The key, then, is for the landscape nursery to see this as a means of expanding their sales and integrating more closely with their professional buyers - the landscape architects.  I think that I have a bit more to learn about the industry, though, before I declare this approach suitable.

One (or more) Step(s) Beyond:

Here are some ideas for extensions to the basic idea presented above (organized from least complex extension to most complex):
  • The website should allow the architect to put in other filtering criteria, such as deer resistance and low maintenance.  This seems perhaps obvious, but many wholesalers have simple PDFs (some password protected to keep out retail customers like me).  I'm thinking something like the search page on Plant Select.
  • Though a bit of a technological leap, one could make the stake smart and have it measure the acidity and moisture of the soil that it has been staked into.  While it doesn't seem like the acidity measurements need to be repeated over time, the moisture measurements probably should be.  And then the moisture measurements could also be normalized for the rainfall over the recent period.
  • Also, set up the trackers to transmit back to the internet automatically with a mesh-based network of collecting and sharing information in the base tracker, all ultimately going to a Master-tracker that will be plugged into the home-owners wi-fi network.  This way, there is only the setup trip and the collection trip (with all of the processing and preparation done outside of the time spent at the home-owner's house).

Update 2013-07-02:

So it turns out that I'm probably just bad at doing research.  Folks have developed boards that will do this.  There are fairly well developed tools out there.  That said, I still don't think that they system has been put together in a way that would be easy and useful for professionals focused on the landscape design (rather than hobbyists or enthusiasts).

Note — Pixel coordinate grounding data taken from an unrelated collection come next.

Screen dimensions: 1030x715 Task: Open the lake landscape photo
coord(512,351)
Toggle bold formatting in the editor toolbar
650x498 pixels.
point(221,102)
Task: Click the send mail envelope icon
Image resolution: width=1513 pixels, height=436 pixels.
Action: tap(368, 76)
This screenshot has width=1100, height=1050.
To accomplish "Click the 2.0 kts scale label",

It looks as if what is needed most here is probably some calibration methodologies and software.  The "one-wire" setup appears easy to put together in the field and would have sufficient flexibility to cover a large or small garden setup.  The logging functionality exists, the computer interface, the ability to attach multiple sensors at the same time.  Its all there.

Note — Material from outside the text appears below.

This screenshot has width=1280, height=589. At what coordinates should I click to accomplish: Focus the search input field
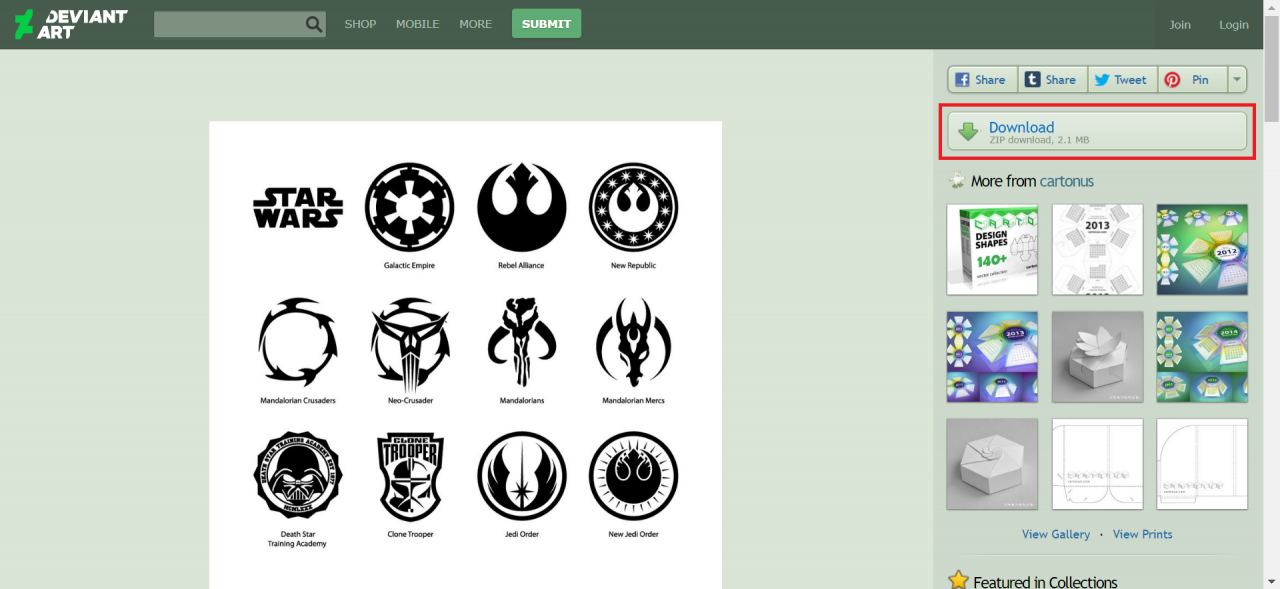[x=228, y=24]
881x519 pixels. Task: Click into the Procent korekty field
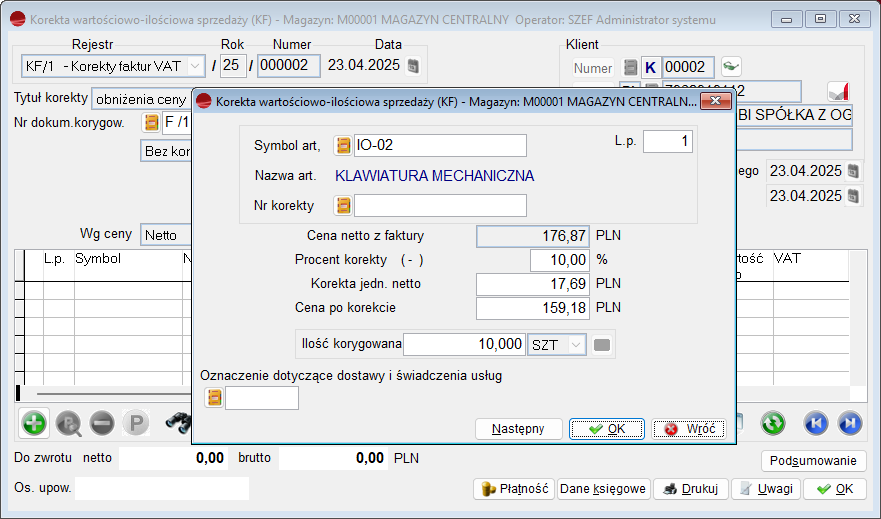click(560, 260)
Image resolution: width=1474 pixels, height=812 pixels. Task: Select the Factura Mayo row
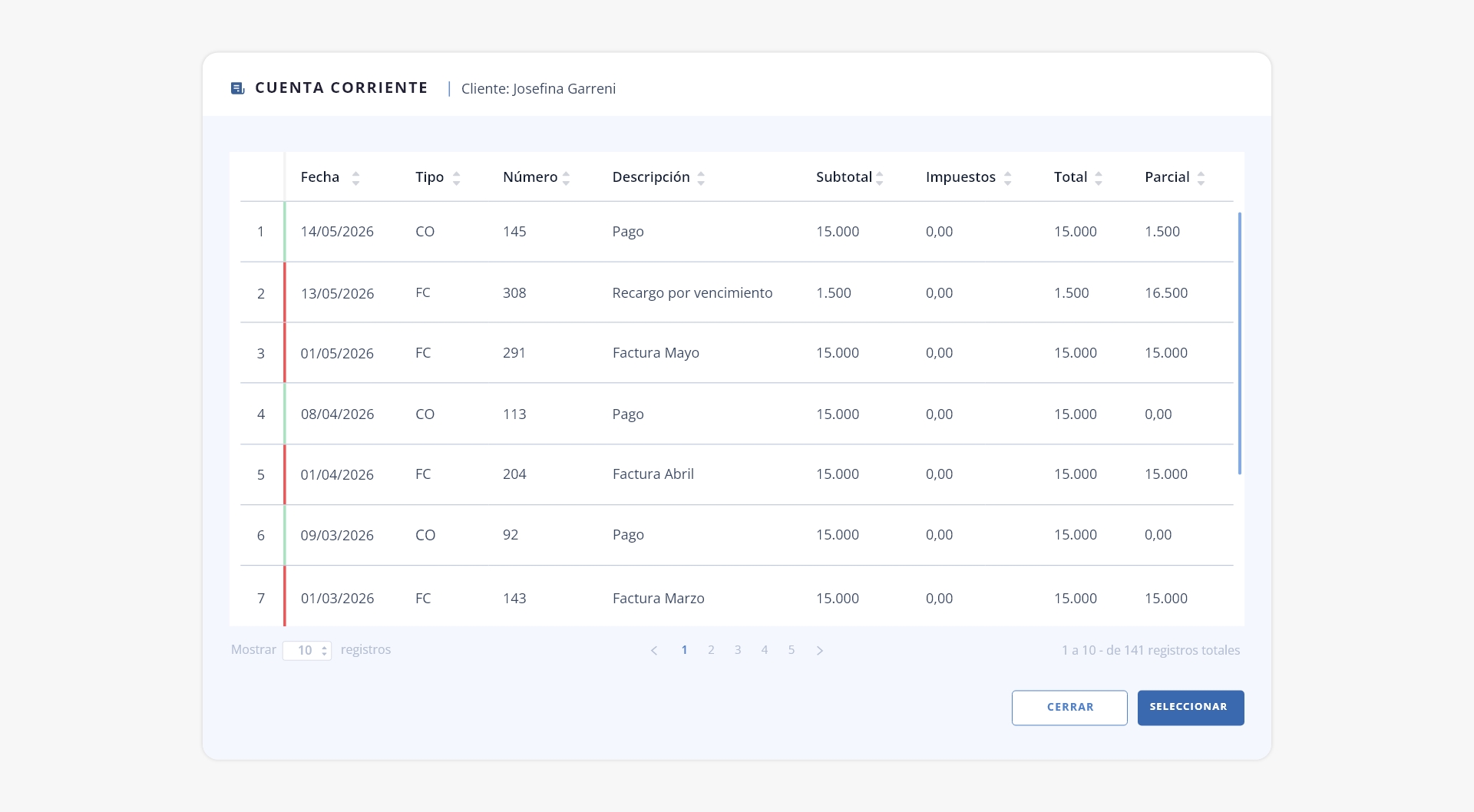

Though I'm sure it sounds terrible to a techie, good packaging around these products would make this equipment truly useful.

2 comments:

Nathanael Boehm said...

Yeah I'm looking for something like this, that's more advanced than the very rudimentary outputs of the Luster Leaf SunCalc stakes (because I can get that sort of info just by observation) and more compact than the Apogee MQ-200 and Hydrofarm Quantum PAR meters … although perhaps the solution might be a network of Apogee sensors wired to a multi-input unit that has USB out to a computer … though that's a lot of cabling.

I'm actually considering the Hydrofarm meter just for experimenting with reflecting light using Mylar sheeting on a static frame so I can determine equivalent increase in sunshine hours I can add to shadier parts of my garden. But that's only for a single spot, and realistically I need two units … the second one to baseline the experiment although if I only do it on days with no cloud cover then it could work … alternating between days calibrating mirror position and baselining.

But beyond that, it would be nice to have less precise data from inexpensive compact stakes all around the garden for general intel on sunlight so I can tweak planting positions and add mirrors etc.

Mark B. said...

See my new post about the new Parrot Flower Power - looks like it will do a fair bit of what both of us are looking for.